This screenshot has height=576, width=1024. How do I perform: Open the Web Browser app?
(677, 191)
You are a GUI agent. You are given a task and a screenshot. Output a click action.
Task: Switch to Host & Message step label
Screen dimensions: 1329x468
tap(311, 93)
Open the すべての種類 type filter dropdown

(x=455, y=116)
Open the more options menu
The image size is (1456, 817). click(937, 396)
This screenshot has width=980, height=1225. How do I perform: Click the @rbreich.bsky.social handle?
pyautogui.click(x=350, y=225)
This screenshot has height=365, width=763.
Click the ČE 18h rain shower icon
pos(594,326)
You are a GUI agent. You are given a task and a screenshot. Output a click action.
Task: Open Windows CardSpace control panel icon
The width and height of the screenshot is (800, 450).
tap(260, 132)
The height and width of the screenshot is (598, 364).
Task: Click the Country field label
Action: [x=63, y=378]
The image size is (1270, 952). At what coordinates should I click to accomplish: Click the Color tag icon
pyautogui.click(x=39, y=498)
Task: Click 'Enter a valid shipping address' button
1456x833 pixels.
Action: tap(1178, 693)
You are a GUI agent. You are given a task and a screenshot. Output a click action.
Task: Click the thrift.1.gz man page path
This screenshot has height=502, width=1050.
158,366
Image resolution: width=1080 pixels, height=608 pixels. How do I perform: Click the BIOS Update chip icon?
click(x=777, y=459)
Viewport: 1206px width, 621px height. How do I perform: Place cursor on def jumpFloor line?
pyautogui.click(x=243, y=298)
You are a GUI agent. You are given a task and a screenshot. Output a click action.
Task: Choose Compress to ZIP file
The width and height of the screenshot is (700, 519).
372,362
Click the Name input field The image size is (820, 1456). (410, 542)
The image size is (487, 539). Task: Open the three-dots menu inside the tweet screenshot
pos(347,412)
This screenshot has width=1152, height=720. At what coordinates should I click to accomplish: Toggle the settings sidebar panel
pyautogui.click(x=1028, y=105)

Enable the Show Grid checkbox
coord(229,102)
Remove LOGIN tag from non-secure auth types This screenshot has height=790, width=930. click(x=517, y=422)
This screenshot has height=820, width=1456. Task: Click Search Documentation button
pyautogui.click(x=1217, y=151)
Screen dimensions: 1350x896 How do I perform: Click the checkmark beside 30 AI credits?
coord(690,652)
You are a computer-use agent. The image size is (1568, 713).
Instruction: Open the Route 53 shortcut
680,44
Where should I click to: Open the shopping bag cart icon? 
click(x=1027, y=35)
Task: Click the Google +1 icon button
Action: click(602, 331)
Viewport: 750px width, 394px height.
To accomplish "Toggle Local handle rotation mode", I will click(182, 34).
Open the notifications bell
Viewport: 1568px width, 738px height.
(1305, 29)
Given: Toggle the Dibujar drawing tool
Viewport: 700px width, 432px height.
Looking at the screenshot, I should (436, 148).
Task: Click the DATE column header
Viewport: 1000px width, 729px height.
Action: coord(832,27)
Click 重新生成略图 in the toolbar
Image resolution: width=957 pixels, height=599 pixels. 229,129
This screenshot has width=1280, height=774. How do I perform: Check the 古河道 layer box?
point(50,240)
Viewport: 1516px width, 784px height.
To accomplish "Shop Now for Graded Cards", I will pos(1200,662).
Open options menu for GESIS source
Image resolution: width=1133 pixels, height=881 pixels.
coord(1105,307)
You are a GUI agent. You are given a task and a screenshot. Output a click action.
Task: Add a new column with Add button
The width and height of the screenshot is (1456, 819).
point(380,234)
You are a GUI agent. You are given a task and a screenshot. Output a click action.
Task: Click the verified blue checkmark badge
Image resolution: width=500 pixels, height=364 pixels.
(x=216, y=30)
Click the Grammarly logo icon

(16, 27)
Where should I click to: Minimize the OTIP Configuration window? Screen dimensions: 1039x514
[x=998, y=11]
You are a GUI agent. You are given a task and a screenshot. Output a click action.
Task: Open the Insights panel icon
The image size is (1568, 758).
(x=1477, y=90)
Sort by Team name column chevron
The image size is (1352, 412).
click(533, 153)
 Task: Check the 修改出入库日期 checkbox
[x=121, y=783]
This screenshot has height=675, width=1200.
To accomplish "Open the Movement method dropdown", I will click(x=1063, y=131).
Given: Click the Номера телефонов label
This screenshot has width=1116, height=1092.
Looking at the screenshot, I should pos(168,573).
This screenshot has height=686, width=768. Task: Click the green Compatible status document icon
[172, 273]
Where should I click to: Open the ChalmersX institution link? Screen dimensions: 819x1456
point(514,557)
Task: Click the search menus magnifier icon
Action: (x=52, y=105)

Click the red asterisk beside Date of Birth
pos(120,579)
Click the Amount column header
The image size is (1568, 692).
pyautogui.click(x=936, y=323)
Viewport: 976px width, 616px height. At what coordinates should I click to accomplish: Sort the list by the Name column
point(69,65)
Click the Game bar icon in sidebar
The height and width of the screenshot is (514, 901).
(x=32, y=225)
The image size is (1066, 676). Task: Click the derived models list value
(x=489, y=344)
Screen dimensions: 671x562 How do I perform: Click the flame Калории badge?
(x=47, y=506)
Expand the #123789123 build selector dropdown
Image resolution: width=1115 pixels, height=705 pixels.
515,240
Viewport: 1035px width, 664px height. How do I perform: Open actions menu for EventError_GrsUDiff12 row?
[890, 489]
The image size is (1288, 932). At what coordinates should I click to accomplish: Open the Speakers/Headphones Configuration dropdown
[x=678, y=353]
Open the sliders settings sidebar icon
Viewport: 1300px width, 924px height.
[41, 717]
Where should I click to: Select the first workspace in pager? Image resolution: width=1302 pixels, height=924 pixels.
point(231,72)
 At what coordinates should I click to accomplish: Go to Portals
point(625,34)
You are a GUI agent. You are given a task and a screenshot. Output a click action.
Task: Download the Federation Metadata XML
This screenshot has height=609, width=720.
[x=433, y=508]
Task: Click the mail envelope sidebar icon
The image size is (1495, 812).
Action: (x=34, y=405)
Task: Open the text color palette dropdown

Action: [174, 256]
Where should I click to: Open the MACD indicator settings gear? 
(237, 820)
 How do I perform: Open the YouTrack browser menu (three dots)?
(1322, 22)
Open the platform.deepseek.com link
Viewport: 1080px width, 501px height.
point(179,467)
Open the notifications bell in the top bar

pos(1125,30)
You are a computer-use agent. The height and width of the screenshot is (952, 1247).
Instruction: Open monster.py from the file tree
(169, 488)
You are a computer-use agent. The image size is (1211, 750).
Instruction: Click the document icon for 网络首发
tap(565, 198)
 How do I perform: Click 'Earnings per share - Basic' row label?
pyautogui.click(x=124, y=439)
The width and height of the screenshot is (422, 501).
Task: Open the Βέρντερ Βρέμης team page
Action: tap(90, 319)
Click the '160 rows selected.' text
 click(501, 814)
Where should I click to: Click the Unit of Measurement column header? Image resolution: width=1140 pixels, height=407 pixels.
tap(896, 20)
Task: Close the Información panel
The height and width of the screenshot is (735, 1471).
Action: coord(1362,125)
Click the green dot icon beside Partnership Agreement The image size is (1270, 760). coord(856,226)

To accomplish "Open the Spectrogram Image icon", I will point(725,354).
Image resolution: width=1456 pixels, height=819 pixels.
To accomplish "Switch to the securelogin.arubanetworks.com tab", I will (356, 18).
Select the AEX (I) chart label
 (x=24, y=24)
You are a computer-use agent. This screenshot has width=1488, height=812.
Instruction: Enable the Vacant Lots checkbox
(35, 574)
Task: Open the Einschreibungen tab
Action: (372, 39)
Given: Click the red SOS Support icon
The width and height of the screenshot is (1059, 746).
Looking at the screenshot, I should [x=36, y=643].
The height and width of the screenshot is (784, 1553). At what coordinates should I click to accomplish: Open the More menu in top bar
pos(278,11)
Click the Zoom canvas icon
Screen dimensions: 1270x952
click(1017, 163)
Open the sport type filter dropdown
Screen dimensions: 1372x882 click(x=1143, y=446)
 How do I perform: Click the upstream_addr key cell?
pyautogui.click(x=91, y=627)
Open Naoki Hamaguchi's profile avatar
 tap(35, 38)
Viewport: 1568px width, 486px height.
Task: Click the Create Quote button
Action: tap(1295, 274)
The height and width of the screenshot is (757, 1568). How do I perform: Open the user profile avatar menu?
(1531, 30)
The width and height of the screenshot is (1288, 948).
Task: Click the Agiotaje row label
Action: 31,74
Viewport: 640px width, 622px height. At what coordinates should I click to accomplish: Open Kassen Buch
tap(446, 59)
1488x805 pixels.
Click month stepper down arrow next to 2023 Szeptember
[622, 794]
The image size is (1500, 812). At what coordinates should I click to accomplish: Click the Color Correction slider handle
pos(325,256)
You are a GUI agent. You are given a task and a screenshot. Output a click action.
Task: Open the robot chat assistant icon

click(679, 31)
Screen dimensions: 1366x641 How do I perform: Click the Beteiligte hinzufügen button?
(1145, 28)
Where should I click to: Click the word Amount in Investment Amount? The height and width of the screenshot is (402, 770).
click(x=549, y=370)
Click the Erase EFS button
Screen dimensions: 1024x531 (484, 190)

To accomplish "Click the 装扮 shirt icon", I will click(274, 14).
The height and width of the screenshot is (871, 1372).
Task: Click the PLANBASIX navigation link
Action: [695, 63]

• _Instructions for the task_: Print the lines exactly as they appear, everything from the line containing "Where should I click to: Open the shopping" down to the line containing "[x=121, y=783]", with both of those lines included.

• _Written response_:
Where should I click to: Open the shopping bag cart icon? 
click(x=1027, y=35)
Task: Click the Google +1 icon button
Action: click(602, 331)
Viewport: 750px width, 394px height.
To accomplish "Toggle Local handle rotation mode", I will click(182, 34).
Open the notifications bell
Viewport: 1568px width, 738px height.
(1305, 29)
Given: Toggle the Dibujar drawing tool
Viewport: 700px width, 432px height.
Looking at the screenshot, I should (436, 148).
Task: Click the DATE column header
Viewport: 1000px width, 729px height.
Action: coord(832,27)
Click 重新生成略图 in the toolbar
Image resolution: width=957 pixels, height=599 pixels. 229,129
This screenshot has width=1280, height=774. How do I perform: Check the 古河道 layer box?
point(50,240)
Viewport: 1516px width, 784px height.
To accomplish "Shop Now for Graded Cards", I will pos(1200,662).
Open options menu for GESIS source
Image resolution: width=1133 pixels, height=881 pixels.
coord(1105,307)
You are a GUI agent. You are given a task and a screenshot. Output a click action.
Task: Add a new column with Add button
The width and height of the screenshot is (1456, 819).
point(380,234)
You are a GUI agent. You are given a task and a screenshot. Output a click action.
Task: Click the verified blue checkmark badge
Image resolution: width=500 pixels, height=364 pixels.
(x=216, y=30)
Click the Grammarly logo icon

(16, 27)
Where should I click to: Minimize the OTIP Configuration window? Screen dimensions: 1039x514
[x=998, y=11]
You are a GUI agent. You are given a task and a screenshot. Output a click action.
Task: Open the Insights panel icon
The image size is (1568, 758).
(x=1477, y=90)
Sort by Team name column chevron
The image size is (1352, 412).
click(533, 153)
 Task: Check the 修改出入库日期 checkbox
[x=121, y=783]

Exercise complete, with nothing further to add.